# Tasks to complete
1. In the forum thread on the suspected online order scam, rewrite the paragraph beginning "Back to the scam tho" in fewer words, keeping its main points.
2. Write the next part of the forum thread on the suspected online order scam, starting right after its last line.
::: Source text
Yes i had paid for the stuff thats why imn thinkin its defo a scam. As one of the above posters said, its not illegal for personal use so whats the worst they can do anyway? I only bought 2 boxes so...

----------


## carp123

i just had a look at there web site and i highy doubt there useing a @live.co.uk email address ,looks like you got scammed mate.

----------


## Matt

> Yes i had paid for the stuff thats why imn thinkin its defo a scam. As one of the above posters said, its not illegal for personal use so whats the worst they can do anyway? I only bought 2 boxes so...


Your from the UK so you would not be prosecuted for buying gh....

----------


## carp123

Home Office Circular 29 of Sept 1996. paragraphs 8,9 & 14. This states that even without an import licence you can import steroids or HGH for your own personal use"

----------


## jla1986

for sure a scam.

----------


## dinko

lol, what a scam.

----------


## DBolNoob

yeah in uk its cool to buy on internet and ship over here, but not cool to buy from dealers etc.

also you can only have a personal dosage of gear otherwise they will accuse you of supplying.

Back to the scam tho .... you should see if you can post the link of the site you orderd from so the mods can put it on a blacklist of dodgy sites.

this could help others from being scammed.

----------


## D7M

> yeah in uk its cool to buy on internet and ship over here, but not cool to buy from dealers etc.
> 
> also you can only have a personal dosage of gear otherwise they will accuse you of supplying.
::::::
::: Extracted data
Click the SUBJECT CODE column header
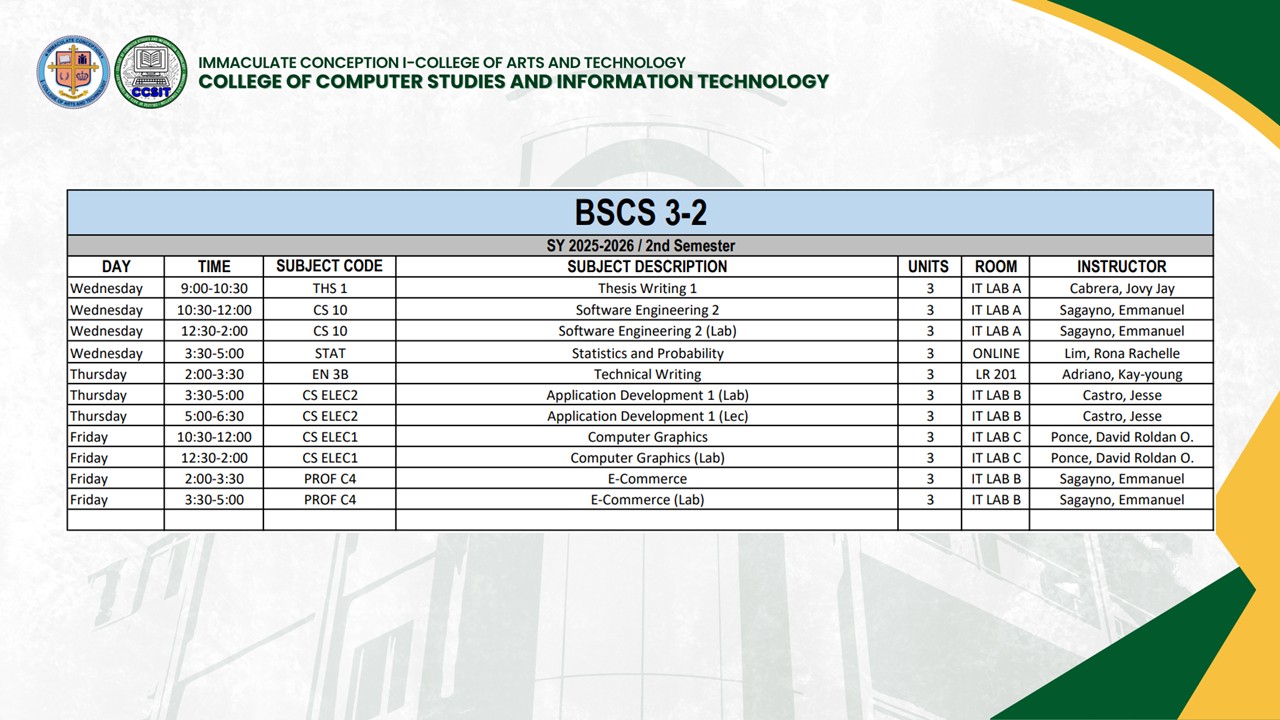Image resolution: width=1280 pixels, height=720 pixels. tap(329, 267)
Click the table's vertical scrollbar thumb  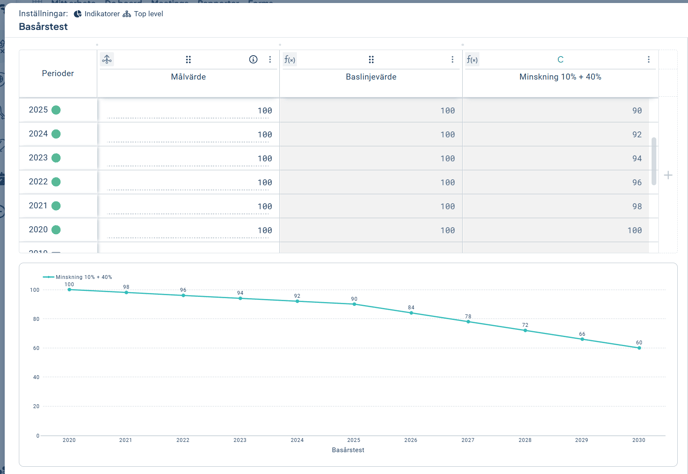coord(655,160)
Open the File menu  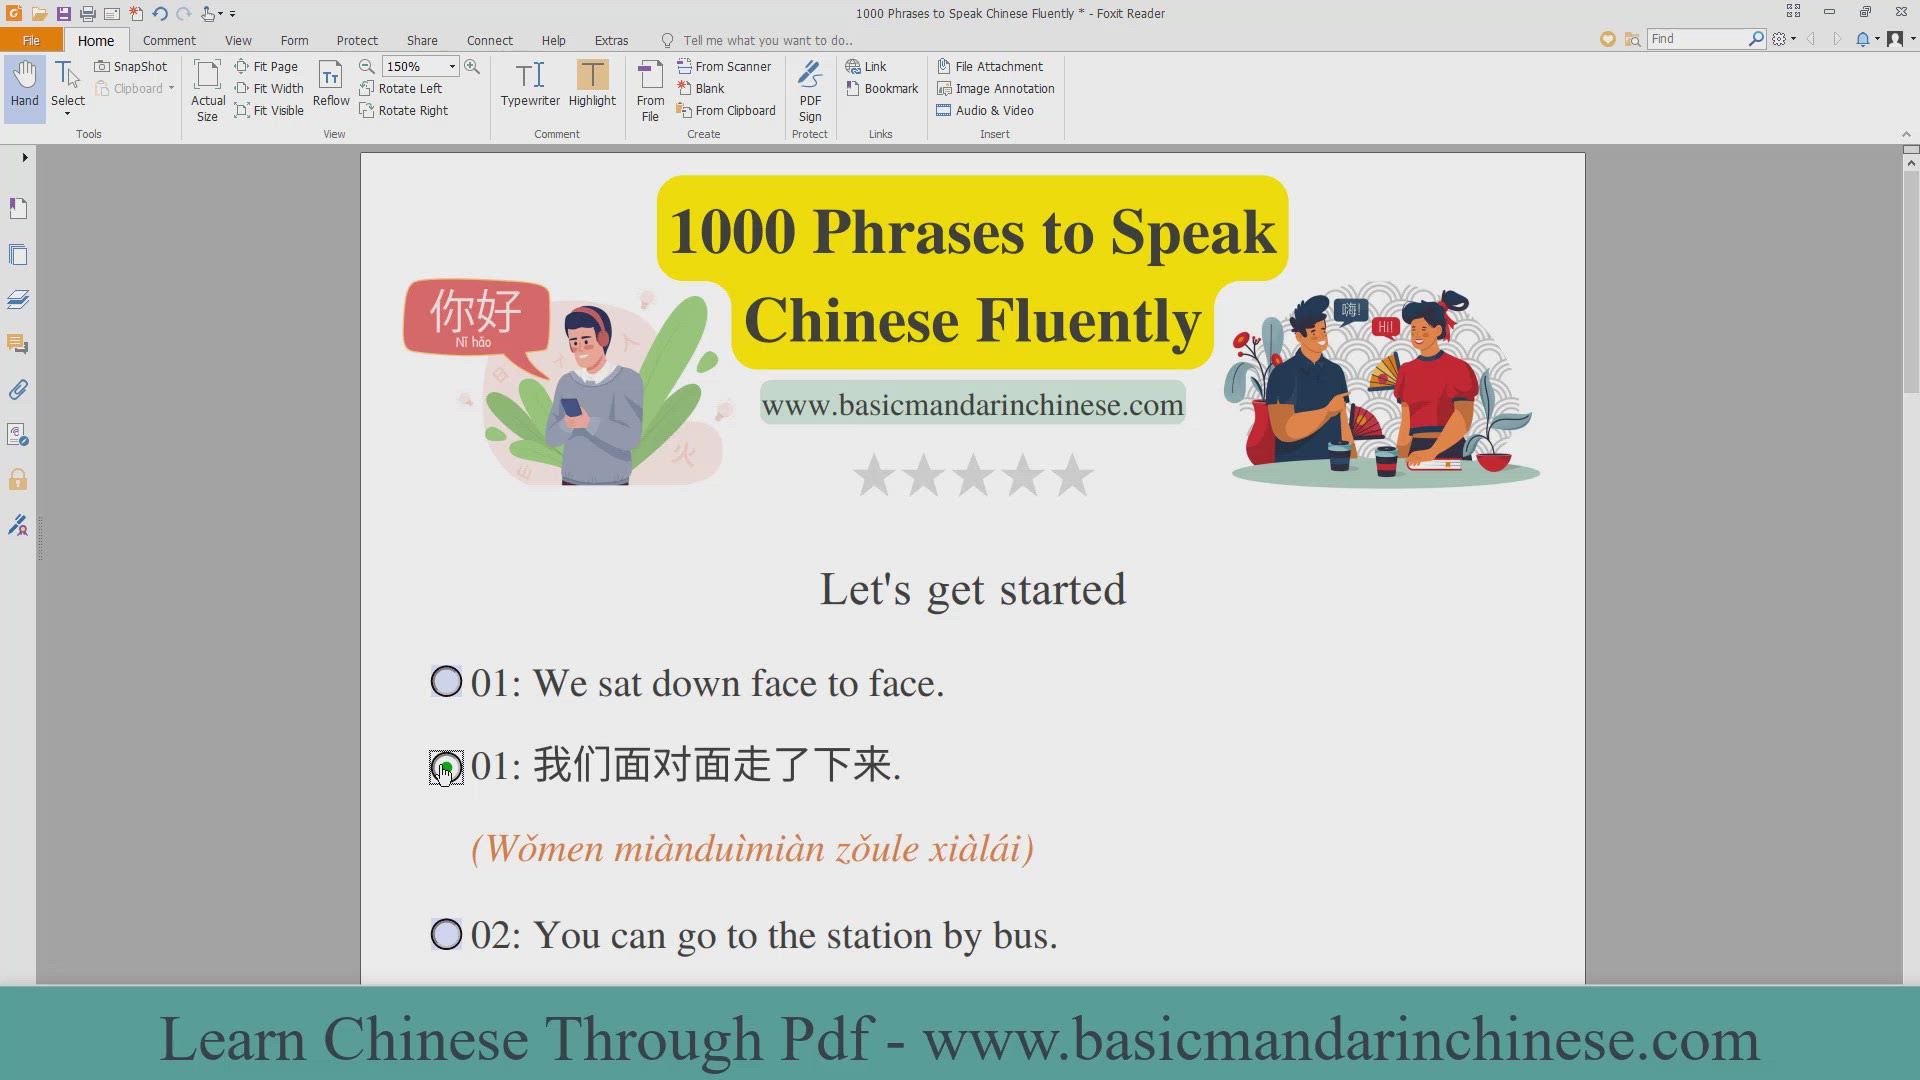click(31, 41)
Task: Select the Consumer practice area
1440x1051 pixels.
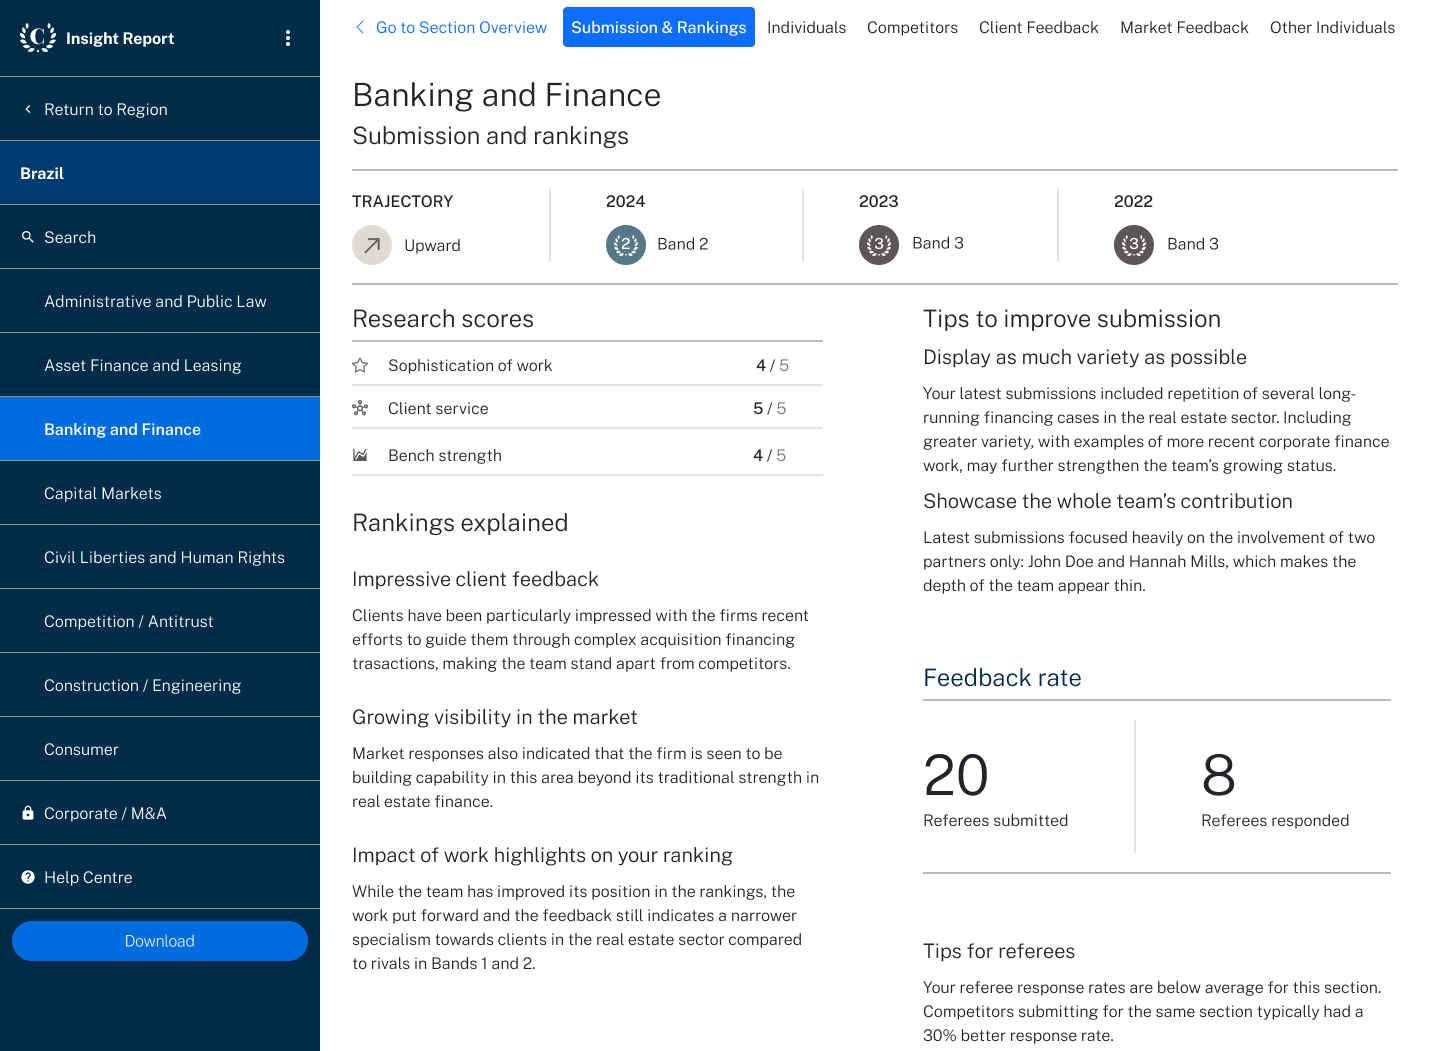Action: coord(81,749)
::::::
# Answers given
1. Share the link to the site you ordered from so the mods can add it to a blacklist of dodgy sites.

2.
> 
> Back to the scam tho .... you should see if you can post the link of the site you orderd from so the mods can put it on a blacklist of dodgy sites.
> 
> this could help others from being scammed.


No, he can't do that. 

No source discussion here, and that includes "scammer lists".

----------


## DBolNoob

right

----------


## ScotchGuard02

If you did not take possession of the goods what will they prosecute? You have to have the goods on your person or on your premises. If I sent you a box of HGH without your consent or knowledge you're not responsible. Pretty good scam though. This is the first time I'm hearing about a scam like this. Take your money and scare the piss out of you so they don't have to send you anything. They suck. They deserve the parking lot maneuver. Defn of "Parking Lot Maneuver": drag the bum into the parking lot, I hold his arms, and you beat the crap out of 'em. LOL

----------


## lordmagic

nba2005uk: check mail from me!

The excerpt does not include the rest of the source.